When I became a published writer, I had a bit of an identity crisis. Some reviewers referred to me as a writer of 'hard sf'. How could I be, if I couldn't do an Egan and spend half a year working out the physics of my next book? In that case, did that make me a writer of fantasy, or science fantasy at the very least? After all, I had faster than light travel, worm holes, and force fields - all stuff firmly in the realm of fantasy according to those more scientifically literate.
I was therefore enormously relieved to find not one but two thoroughly clear-eyed summaries of the essential spirit of science fiction in the aforementioned anthology in the form of Peter Watts' and Ted Chiang's introductions to their own stories.
From Ted Chiang's introduction to 'Understand':
"SF needn’t have anything to do with science, but to the extent that a work of SF reflects science, it’s hard SF. And reflecting science doesn’t necessarily mean consistency with a certain set of facts; more essentially, it means consistency with a certain strategy for understanding the universe. Science seeks a type of explanation different from those sought by art or religion, an explanation where objective measurement takes precedence over subjective experience. And though hard SF can take many different forms, it always describes people looking for or working with that type of explanation.”

********

◆ **WORK TO COMPLETE**:
a) Answer these questions from the passage about hard SF:
(i) What kind of writer did some reviewers call the author?
(ii) Whose introductions to their own stories gave the summaries of the spirit of science fiction?
(iii) According to the quoted introduction to 'Understand', what takes precedence over subjective experience in the type of explanation science seeks?
b) Write the next part of the passage about hard SF, picking up right after its final sentence.

Dataset excerpts:
********

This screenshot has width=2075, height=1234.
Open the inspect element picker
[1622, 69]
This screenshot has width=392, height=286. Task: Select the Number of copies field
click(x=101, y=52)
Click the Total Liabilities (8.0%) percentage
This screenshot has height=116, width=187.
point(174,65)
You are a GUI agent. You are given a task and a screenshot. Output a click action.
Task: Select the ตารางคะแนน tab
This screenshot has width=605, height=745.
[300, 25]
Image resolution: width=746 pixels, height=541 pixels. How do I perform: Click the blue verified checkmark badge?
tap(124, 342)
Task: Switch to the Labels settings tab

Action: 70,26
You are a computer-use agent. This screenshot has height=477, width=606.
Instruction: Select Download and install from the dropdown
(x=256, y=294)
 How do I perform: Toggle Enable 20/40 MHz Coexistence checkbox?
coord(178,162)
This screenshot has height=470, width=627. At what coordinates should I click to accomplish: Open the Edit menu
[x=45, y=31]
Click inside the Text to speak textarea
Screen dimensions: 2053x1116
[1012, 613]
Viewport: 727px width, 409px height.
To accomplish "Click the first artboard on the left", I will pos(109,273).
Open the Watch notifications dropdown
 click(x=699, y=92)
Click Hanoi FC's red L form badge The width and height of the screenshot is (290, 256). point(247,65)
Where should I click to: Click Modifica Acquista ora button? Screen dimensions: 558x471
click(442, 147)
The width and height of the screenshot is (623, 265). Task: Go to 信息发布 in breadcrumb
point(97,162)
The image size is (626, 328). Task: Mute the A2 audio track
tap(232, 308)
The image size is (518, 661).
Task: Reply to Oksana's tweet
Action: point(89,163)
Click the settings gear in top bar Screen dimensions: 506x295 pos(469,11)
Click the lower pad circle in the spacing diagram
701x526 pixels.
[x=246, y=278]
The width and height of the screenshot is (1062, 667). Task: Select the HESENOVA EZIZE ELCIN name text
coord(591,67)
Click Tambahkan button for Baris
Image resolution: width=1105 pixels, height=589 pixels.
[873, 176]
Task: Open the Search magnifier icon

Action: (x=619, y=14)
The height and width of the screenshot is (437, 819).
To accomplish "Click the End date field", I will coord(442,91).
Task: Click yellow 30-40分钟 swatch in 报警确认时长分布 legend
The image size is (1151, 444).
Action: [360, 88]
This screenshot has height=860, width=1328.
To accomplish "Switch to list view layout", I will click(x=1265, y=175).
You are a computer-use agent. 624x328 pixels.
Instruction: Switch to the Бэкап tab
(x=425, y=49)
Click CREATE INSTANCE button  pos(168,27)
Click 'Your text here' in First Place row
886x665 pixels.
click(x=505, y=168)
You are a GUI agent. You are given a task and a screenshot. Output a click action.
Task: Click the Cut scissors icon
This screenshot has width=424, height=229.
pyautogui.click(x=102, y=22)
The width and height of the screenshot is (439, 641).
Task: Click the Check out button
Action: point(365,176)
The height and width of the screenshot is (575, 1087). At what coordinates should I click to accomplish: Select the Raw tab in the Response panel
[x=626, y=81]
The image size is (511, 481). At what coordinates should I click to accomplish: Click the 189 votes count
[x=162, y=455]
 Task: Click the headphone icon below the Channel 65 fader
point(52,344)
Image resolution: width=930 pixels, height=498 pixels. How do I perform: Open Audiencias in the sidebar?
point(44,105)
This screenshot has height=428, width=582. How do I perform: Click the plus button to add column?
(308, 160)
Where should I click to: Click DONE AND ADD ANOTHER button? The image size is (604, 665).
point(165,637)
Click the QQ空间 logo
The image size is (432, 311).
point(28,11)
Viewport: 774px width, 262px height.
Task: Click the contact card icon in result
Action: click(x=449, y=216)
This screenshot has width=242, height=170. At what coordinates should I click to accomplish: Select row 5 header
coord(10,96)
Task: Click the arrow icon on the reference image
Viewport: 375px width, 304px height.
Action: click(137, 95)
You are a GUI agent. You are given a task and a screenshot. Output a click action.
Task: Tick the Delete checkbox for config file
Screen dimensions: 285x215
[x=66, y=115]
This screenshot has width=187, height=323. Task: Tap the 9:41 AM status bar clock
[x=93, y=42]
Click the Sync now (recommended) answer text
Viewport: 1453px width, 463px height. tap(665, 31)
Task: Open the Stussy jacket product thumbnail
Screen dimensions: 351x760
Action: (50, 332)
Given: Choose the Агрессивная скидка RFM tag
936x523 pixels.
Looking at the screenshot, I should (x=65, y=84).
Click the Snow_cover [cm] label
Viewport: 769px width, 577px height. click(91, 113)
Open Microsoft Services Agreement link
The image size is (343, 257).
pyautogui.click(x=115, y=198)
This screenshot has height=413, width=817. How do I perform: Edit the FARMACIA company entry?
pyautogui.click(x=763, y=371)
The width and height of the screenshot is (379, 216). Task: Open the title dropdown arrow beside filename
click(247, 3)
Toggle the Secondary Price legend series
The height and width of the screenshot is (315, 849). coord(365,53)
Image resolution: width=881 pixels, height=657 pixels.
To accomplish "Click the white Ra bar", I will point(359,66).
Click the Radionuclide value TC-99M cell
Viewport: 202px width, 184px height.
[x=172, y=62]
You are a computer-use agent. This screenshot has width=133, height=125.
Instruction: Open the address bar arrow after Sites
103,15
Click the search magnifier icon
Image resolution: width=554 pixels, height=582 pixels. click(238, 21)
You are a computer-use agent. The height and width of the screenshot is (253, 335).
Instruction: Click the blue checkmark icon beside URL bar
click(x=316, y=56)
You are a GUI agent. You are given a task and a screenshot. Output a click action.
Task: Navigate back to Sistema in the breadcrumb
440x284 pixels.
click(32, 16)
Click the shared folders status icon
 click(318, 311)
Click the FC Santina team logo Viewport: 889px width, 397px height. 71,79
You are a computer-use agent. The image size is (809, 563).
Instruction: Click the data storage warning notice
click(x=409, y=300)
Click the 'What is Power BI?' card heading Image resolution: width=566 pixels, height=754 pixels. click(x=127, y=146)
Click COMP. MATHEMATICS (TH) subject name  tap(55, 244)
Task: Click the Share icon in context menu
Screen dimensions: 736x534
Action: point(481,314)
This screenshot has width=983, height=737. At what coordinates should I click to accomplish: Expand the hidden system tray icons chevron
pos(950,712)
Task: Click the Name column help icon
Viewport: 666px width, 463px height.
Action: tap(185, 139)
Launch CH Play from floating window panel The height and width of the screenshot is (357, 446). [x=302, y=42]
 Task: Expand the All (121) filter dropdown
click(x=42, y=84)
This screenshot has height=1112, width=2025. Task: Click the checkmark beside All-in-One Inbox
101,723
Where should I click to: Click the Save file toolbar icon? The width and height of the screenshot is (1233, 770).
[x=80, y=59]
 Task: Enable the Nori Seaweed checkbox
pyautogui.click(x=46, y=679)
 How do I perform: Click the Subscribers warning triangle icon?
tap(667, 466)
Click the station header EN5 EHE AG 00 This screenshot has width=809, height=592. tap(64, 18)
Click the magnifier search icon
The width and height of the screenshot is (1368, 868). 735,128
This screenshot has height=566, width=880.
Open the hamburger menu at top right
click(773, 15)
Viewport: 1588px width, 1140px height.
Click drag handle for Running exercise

********

◆ **RESULTS BY TASK**:
a)
(i) A writer of 'hard sf'.
(ii) Peter Watts' and Ted Chiang's.
(iii) Objective measurement.

b)
The second quote is from Peter Watts' introduction to one of two stories he has in the anthology:
"... hard SF is often distinguished from its softer, inferior cousins by virtue of adherence to rigorous — or at least, plausible — science. Plausible, is it? Okay, then: Goodbye Niven, goodbye Herbert and Vinge. Begone with your genes that code for luck, your spaceships piloted by psychics, and your galactic Slow Zones. Goodbye Brin: A Ph.D. should’ve known better than to resort to ftl. You’re not plausible enough for this sandbox.
But of course I’m attacking a straw man here — because as we all know, it’s not the math that counts, it’s the attitude. (...) we may not have the blueprints for a warp engine handy, but you’d better believe that our future technologies have sprung from the same empirical science that gave us Teflon and chemotherapy. Our tales abide by the spirit of science, if not the letter."
Our tales abide by the spirit of science, if not the letter. How great is that? There's more - a lot more - Watts has to say, but I've taken a fat enough quote out of the book as it is. For my tastes, these two arguments represent what I believe is the best analysis yet both of what sf is and what it's for. Does that mean I'm a 'hard sf' writer? I suspect not, at least certainly not compared to those authors who have the relative advantage of a working background in the sciences. But then am I a writer of science fiction, or technological fantasy? Given the above arguments, I think it's safe to say I do indeed write sf.
And it gives me a much more certain sense of what it is I do, and why I do it.